Repeat exactly the line that includes "The image size" and all lines after it, ending with the last line of the listing below.

- - - -

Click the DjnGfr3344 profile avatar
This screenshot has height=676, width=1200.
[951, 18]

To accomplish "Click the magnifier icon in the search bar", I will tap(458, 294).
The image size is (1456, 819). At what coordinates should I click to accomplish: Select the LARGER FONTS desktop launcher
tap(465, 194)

- - - -

◆ Written answer
The image size is (1456, 819). At what coordinates should I click to accomplish: Select the LARGER FONTS desktop launcher
tap(465, 194)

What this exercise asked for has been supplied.